## Exercise objective:
Reproduce exactly the run of lines that begins with the one containing "You are a computer-use agent. 869x629 pixels." and ends with the last line of the records, omitting pictures.

Screenshot grounding data:

__________

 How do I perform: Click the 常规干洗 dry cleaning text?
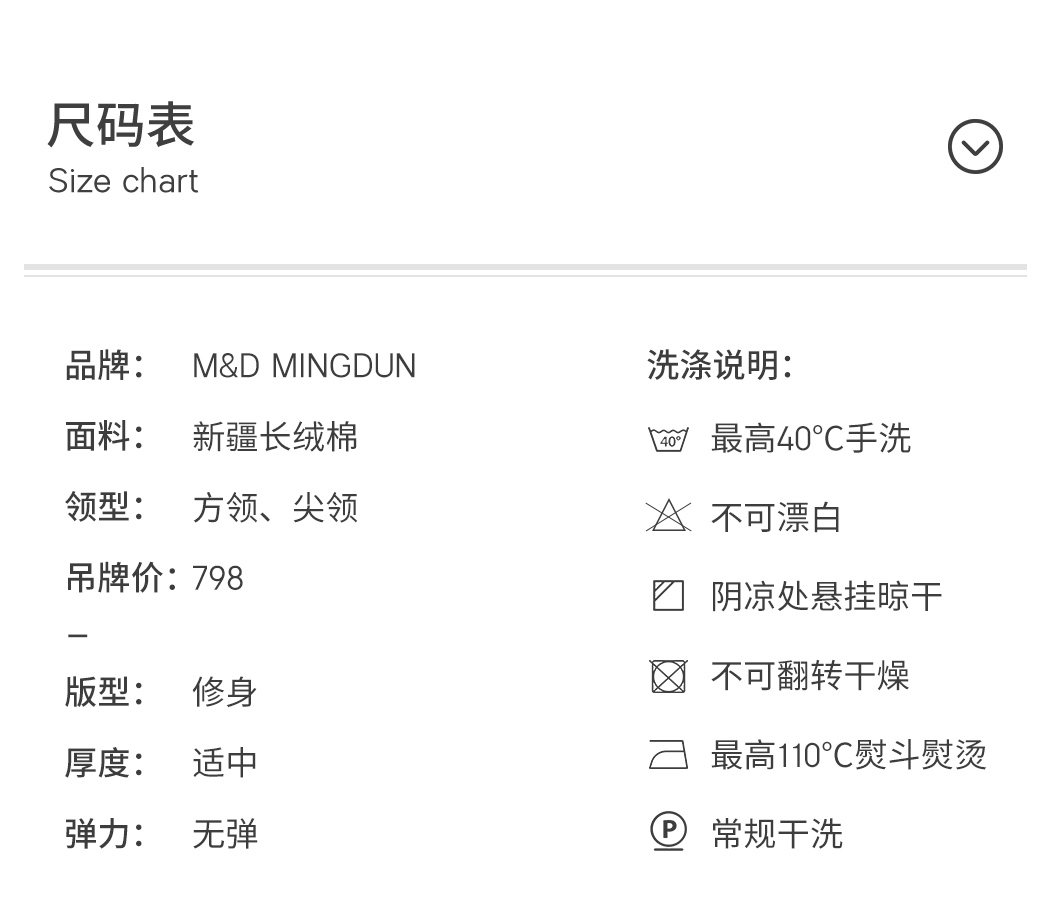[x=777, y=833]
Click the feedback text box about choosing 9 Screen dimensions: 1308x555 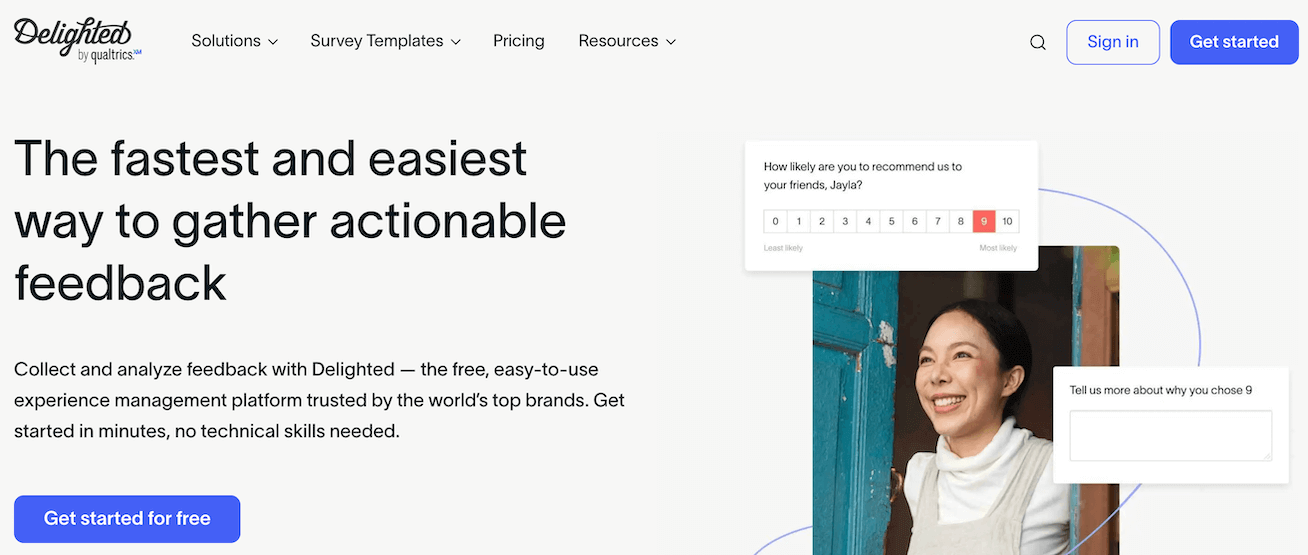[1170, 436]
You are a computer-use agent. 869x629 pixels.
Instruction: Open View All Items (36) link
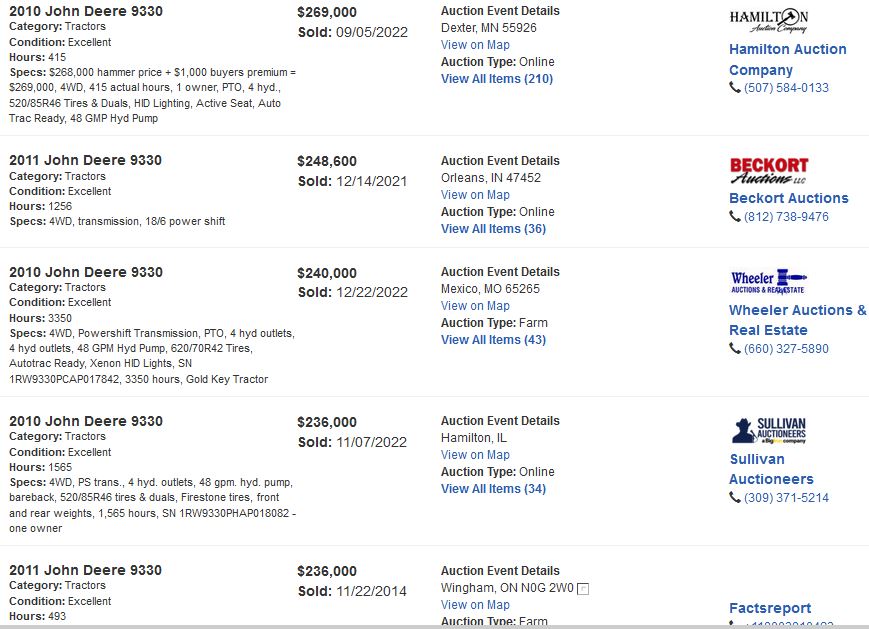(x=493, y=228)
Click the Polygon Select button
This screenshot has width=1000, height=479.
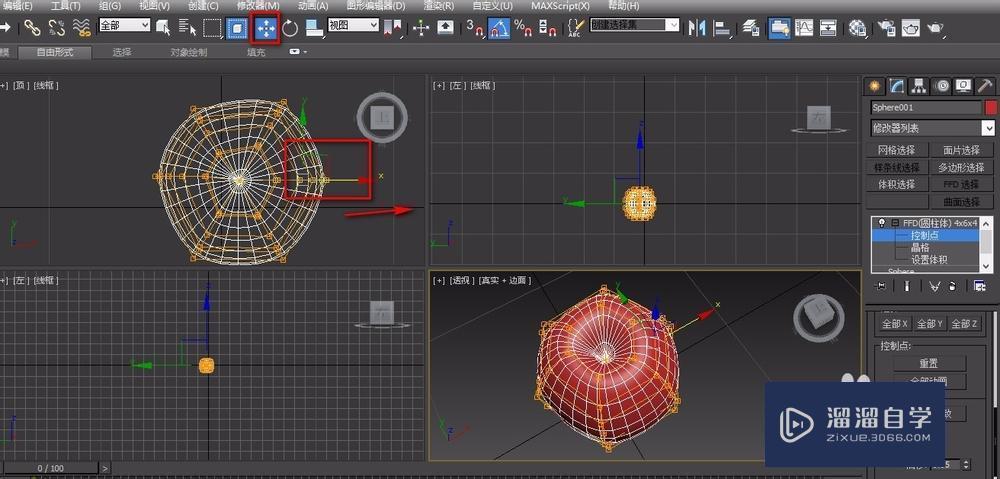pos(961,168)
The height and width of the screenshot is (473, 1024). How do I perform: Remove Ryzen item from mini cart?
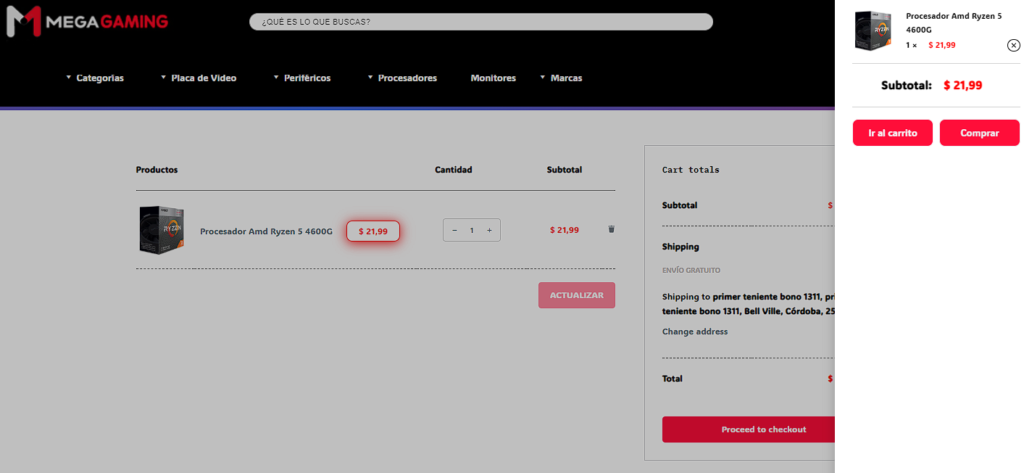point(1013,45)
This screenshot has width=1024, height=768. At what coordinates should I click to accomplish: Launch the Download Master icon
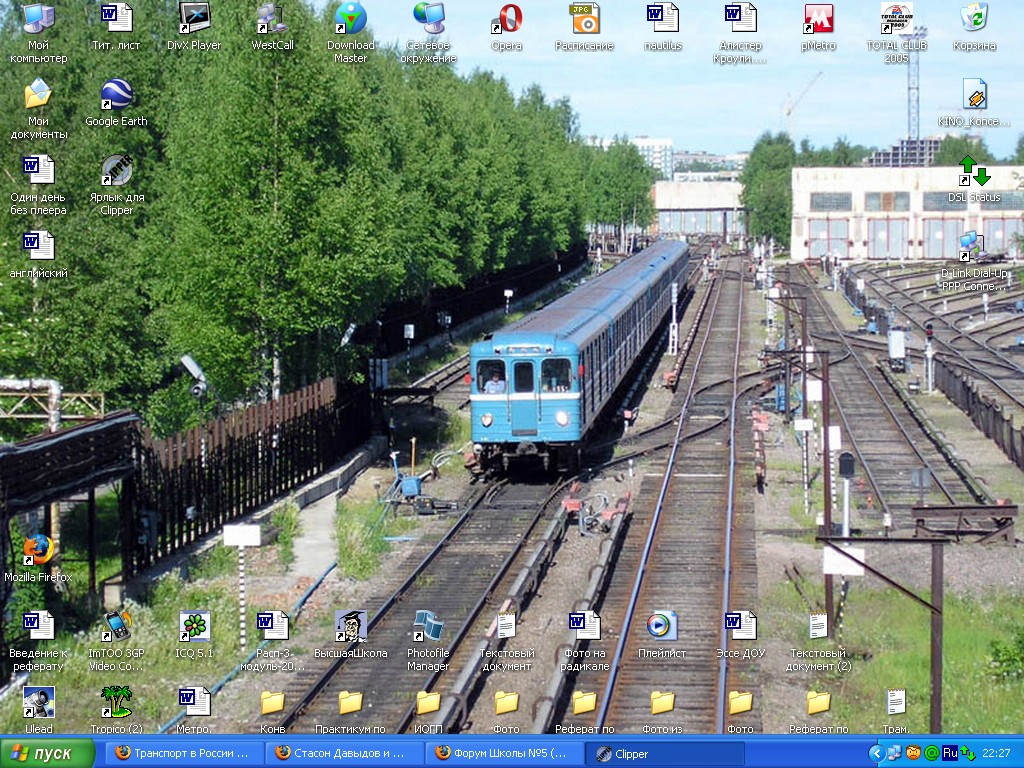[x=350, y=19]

__________

## Solution to this problem:
You are a computer-use agent. 869x629 pixels.
Instruction: Open View All Items (36) link
(x=493, y=228)
Click the Polygon Select button
This screenshot has width=1000, height=479.
pos(961,168)
The height and width of the screenshot is (473, 1024). How do I perform: Remove Ryzen item from mini cart?
point(1013,45)
This screenshot has width=1024, height=768. At what coordinates should I click to accomplish: Launch the Download Master icon
[x=350, y=19]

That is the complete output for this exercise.